20. There is a further error of law in that the judge has only considered unreasonableness under section 117B and has made no findings in relation to Appendix FM or paragraph 276ADE of the Rules, both of which were considered in the refusal letter. Oddly, the judge considered Article 8 after making findings in relation to section 117B which suggests a degree of confusion. Section 117A of the 2002 Act states that Part VA of the 2002 Act applies when the tribunal is required to determine whether a decision breaches a person's right to respect for private and family life under Article 8 and as a result would be unlawful under section 6 of the Human Rights Act 1998. Consideration of section 117B therefore correctly forms part of the Article 8 assessment rather than a free standing exercise. The judge also failed to consider section 117B (1) - (5) in relation to any of the appellants - contrary to Miah (section 117B NIAA 2002 - children) [2016] UKUT 00131 (IAC).

21. I accept that the finding at paragraph 28 of the decision that the first appellant deliberately lied to the tribunal and probably took the children to Nigeria in 2009 effectively ignores the material evidence that the entry clearance application said to be for the second appellant was actually made in a different date of birth.
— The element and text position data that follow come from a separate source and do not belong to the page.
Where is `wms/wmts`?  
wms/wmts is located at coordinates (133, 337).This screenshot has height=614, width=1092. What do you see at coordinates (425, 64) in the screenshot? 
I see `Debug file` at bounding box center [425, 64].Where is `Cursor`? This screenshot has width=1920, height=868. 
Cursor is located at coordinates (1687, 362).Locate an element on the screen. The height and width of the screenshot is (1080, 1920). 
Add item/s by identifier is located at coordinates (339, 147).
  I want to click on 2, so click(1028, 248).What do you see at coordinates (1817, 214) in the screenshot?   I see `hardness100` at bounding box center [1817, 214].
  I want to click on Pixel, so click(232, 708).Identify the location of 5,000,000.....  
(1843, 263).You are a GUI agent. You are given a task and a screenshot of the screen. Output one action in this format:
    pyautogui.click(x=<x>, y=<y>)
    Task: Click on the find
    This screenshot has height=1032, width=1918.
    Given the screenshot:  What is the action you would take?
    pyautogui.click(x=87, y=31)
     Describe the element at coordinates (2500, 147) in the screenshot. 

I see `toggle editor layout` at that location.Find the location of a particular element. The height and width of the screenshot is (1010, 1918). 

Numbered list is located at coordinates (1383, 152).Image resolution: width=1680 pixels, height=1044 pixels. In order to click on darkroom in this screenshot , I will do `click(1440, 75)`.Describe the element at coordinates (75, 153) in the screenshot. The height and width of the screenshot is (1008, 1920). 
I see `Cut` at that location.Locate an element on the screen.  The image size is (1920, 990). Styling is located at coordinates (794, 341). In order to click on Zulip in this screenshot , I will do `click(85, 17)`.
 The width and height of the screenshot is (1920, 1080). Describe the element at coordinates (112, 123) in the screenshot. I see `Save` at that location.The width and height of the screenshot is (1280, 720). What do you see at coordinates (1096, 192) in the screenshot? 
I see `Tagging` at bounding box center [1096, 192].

Failing to consider material evidence is a further material error of law. The finding clearly influenced the judge in relation to the general credibility of the first appellant and a finding that an appellant has deliberately lied to the tribunal is always a serious matter.
22. Thus, the First-tier Tribunal's decision to dismiss the appellants' appeals under the Rules and Article 8 involved the making of errors of law and its decision cannot stand.
Decision
23. Mr Collins invited me to order a rehearing in the First-tier Tribunal if I set aside the judge's decision. Bearing in mind paragraph 7.2 of the Senior President's Practice Statements I consider that an appropriate course of action. I find that the errors of law infect the decision as a whole and therefore the re-hearing will be de novo with all issues to be considered again by the First-tier Tribunal.
24. Consequently, I set aside the decision of the First-tier Tribunal. I order the appeal to be heard again in the First-Tier Tribunal to be determined de novo by a judge other than the previous First-tier judge.